Call 713-840-1000 / 800-960-1200

Markets & Economy

The Economy: July 2013

Market Comments as of July 31, 2013:

So much for the doldrums of summer. Stocks bounced back with a vengeance in July as indexes advanced into record territory and those investors/traders not on vacations welcomed Bernanke’s latest stand and the Fed’s apparent game of “kick the can.” The month brought continued debate about the longevity of the bond buying program, relatively lackluster earnings news, and a potential stall in the surging housing sector as mortgage rates pushed higher. Bernanke toned down his prior rhetoric that had led folks to believe key stimulus was ending soon; financials outpaced techs in the earnings game; and some homebuyers put their big decisions on hold. Bond funds suffered with record outflows and some investors sought the safe-haven of (negligibly yielding) money market accounts. Still, plenty turned to stocks which recovered quite nicely from June’s pullback. Not a bad way to spend the summer doldrums.
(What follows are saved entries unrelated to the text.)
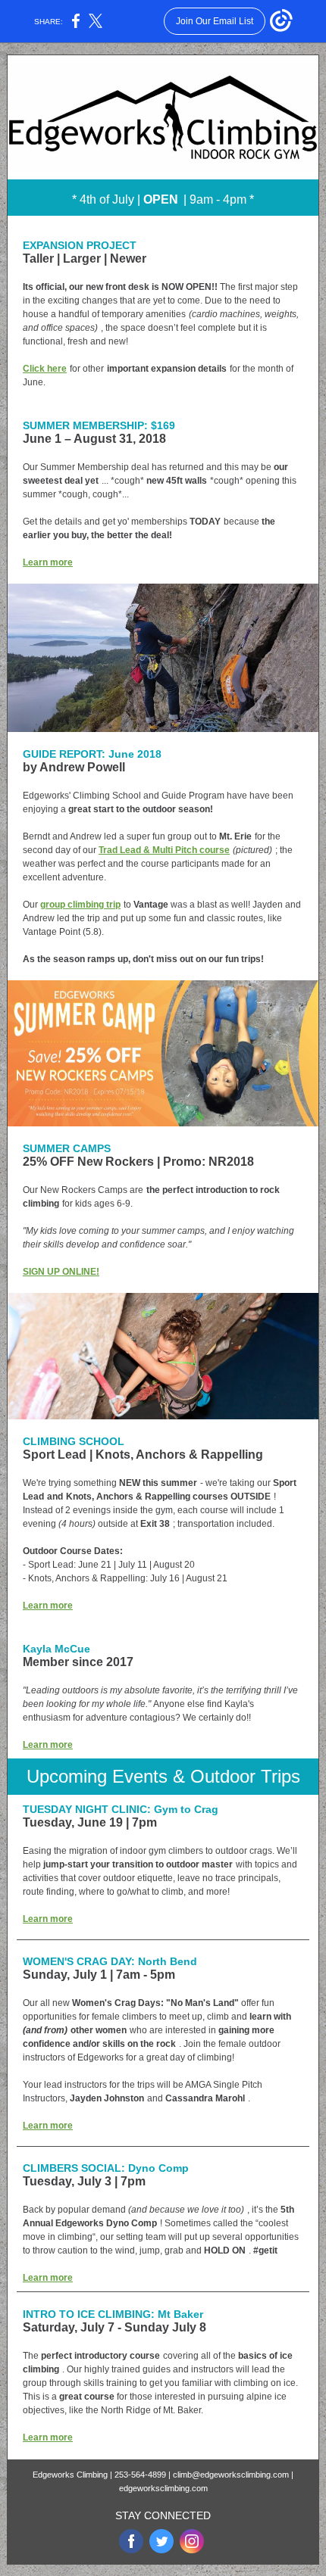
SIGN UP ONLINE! (61, 1271)
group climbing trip (80, 904)
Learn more (48, 562)
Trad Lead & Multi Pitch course (164, 850)
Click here (45, 368)
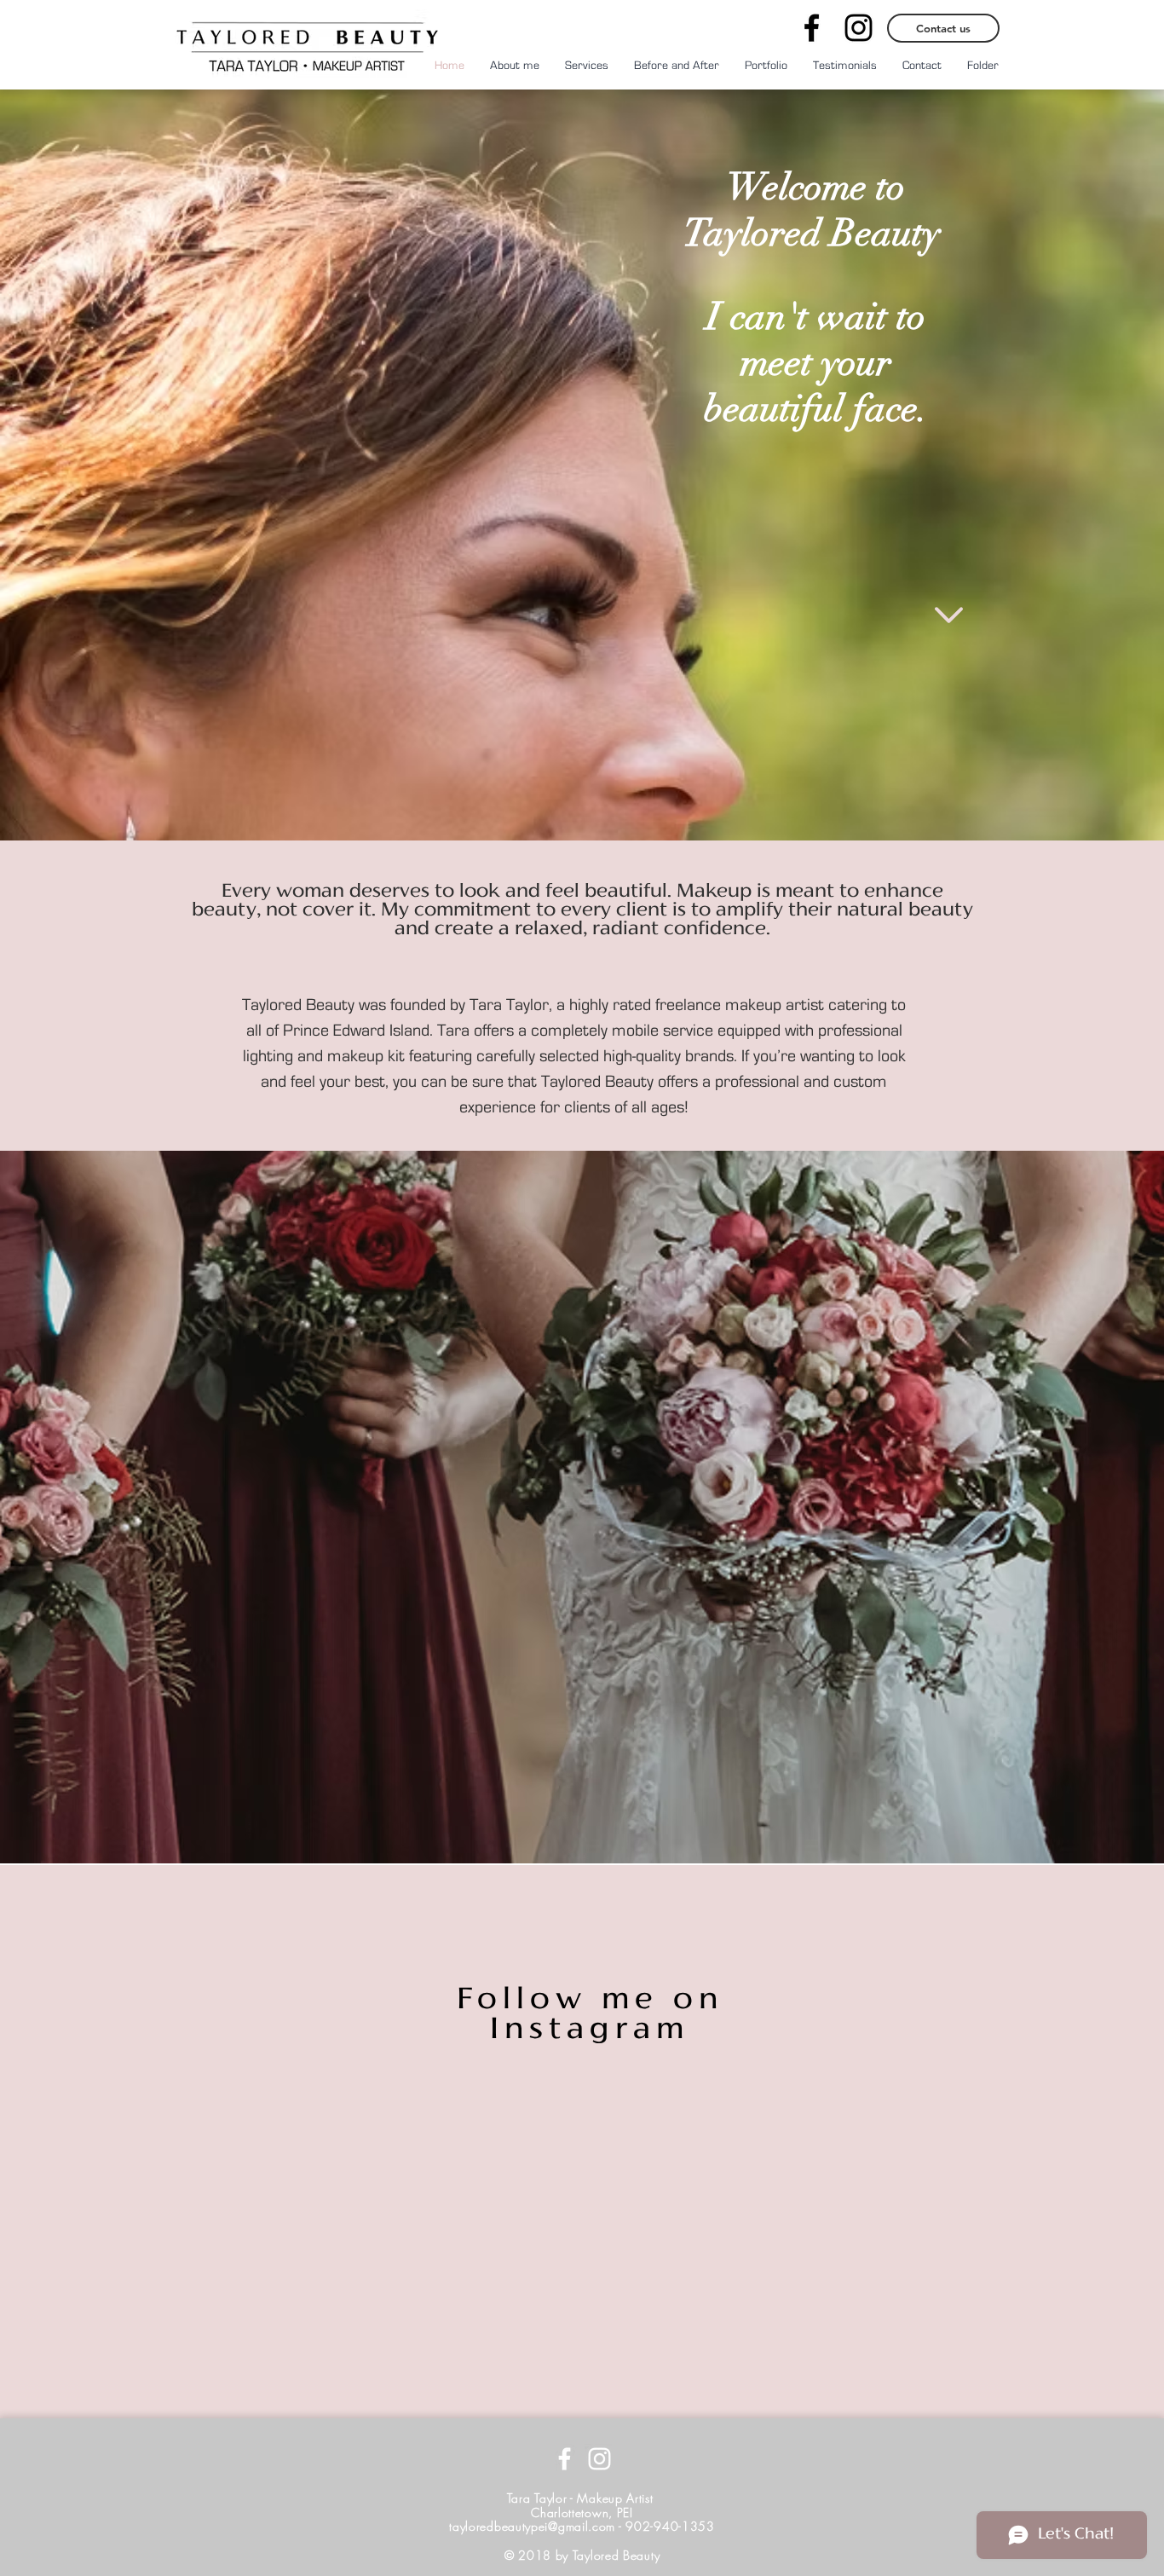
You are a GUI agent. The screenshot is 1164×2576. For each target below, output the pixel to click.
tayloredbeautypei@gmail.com (532, 2526)
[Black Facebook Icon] (811, 27)
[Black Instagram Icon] (858, 27)
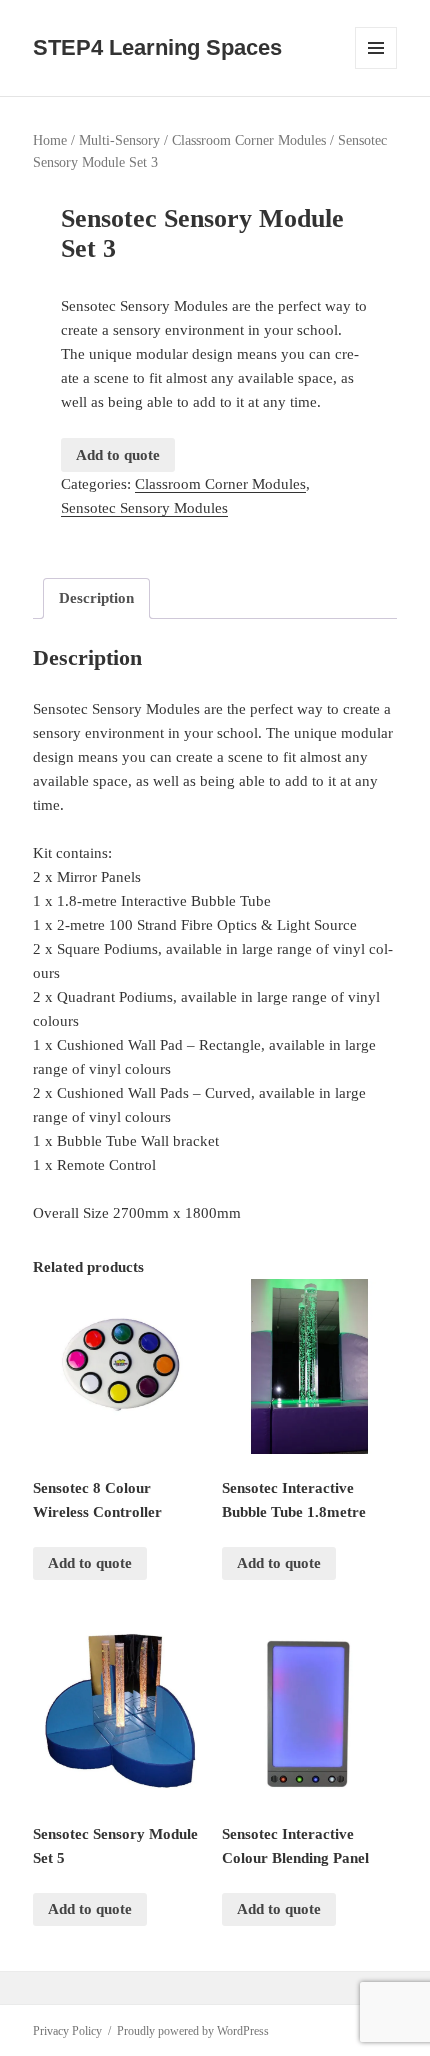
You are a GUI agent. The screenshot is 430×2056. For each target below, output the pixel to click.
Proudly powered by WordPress (193, 2031)
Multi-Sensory (119, 140)
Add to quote (118, 455)
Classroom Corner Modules (249, 140)
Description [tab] (96, 598)
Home (50, 140)
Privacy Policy (67, 2031)
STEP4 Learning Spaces (157, 47)
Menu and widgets (376, 68)
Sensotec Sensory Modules (144, 508)
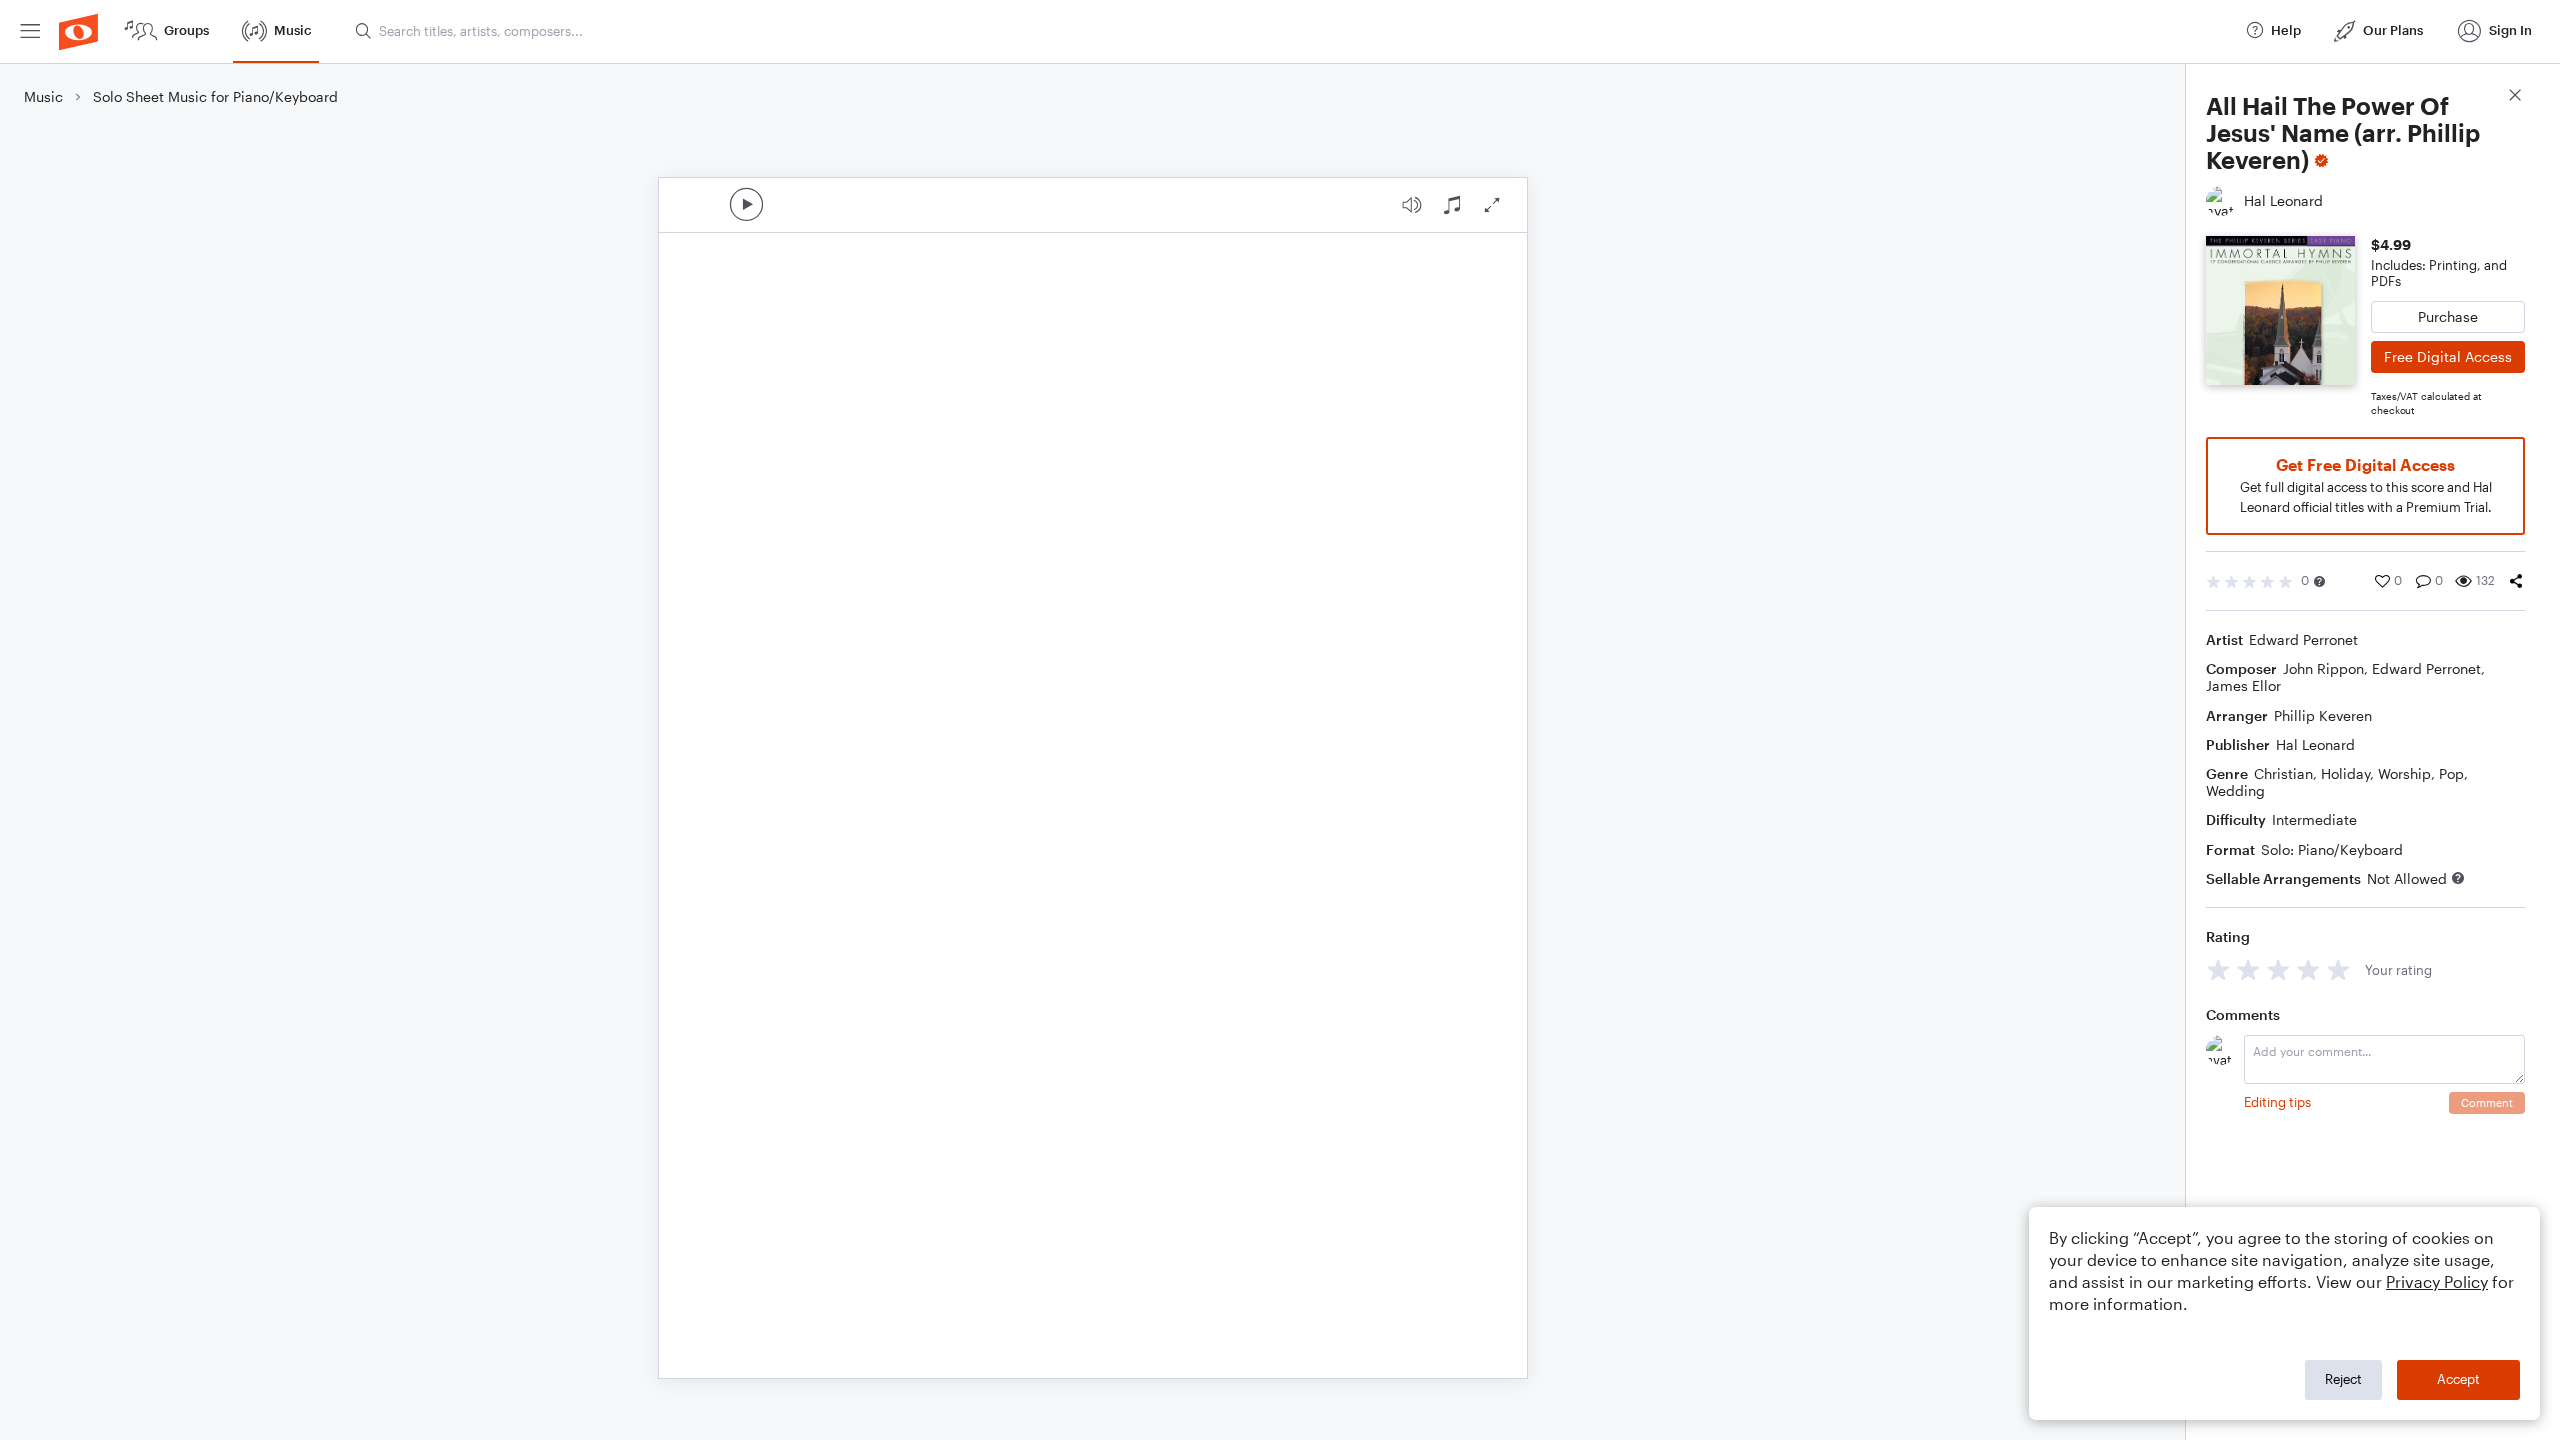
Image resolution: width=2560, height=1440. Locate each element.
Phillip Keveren (2323, 715)
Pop (2451, 773)
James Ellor (2243, 685)
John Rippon (2323, 668)
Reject (2343, 1379)
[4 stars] (2308, 969)
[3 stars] (2278, 969)
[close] (2515, 97)
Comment (2487, 1102)
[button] (2319, 581)
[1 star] (2218, 969)
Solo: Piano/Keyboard (2332, 849)
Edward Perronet (2303, 639)
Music (43, 96)
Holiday (2345, 773)
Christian (2283, 773)
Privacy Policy (2437, 1281)
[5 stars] (2338, 969)
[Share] (2516, 581)
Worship (2404, 773)
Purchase (2448, 316)
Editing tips (2277, 1102)
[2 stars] (2248, 969)
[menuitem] (30, 31)
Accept (2458, 1379)
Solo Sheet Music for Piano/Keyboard (215, 96)
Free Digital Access (2448, 356)
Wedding (2235, 790)
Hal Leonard (2315, 744)
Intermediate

On the Corporate (Political) Fronts:
Too-big-to-failers Citigroup, Goldman Sachs, and Morgan Stanley led the favorable earnings reports with enhanced trading profits, while tech biggees like Intel and Microsoft struggled along with the ailing PC market. Dell kept putting off its shareholder vote to improve prospects for victory as some large shareholders disapproved of the privatization plan, while Michael tried to change the voting rules. Auto sales surged at the strongest pace in over five years, though Detroit became the largest US city to file for bankruptcy protection as the sector surge proved too-little-too-late to prevent population losses and a reduced tax base. Boardrooms remained active (generally a good sign of the times) as AMR (American Airlines) looks to emerge from a bankruptcy of its own and merge with US Airways, Saks is being acquired by Canadian-based Hudson Bay, and health-care giant Perrigo is buying Irish biotech firm Elan.

Economically Speaking:
While home sales declined in the recent month, they still stand near five-year highs and homebuilders remain confident despite the uptick in rates. Manufacturing climbed back into expansion mode and the economy is adding jobs at a steady pace, though the unemployment rate is well above the Fed’s targeted level. Retail sales disappointed, but consumer sentiment registered its best reading in six years. While the Fed is getting closer to “tapering” its bond purchases, the powers-that-be stated that any policy shift can be reversed on a dime and the funds rate will stay low (near zero) until unemployment falls to 6.5% (from 7.6%) or below.

It’s a Small World:
So much for that worldwide rebound…the IMF recently reduced its forecast for global growth for both 2013 and 2014. China’s gov seems to be “freaking out” about 7.5% GDP growth and its powers-that-be implied that stimulus could be enacted if it were to fall below 7.0%. Europe cannot make any real progress. While the overall manufacturing sector jumped back into expansion mode with its best showing in 18 months (led by Germany and France), the euro-zone’s jobless rate climbed to 12.2%, a record high for the region. And suddenly Arab Spring does not offer the democratic promise of last year as new political (and military) turmoil broke out in Egypt. Actually, a summer vacation does not sound half bad (but not to the Middle East).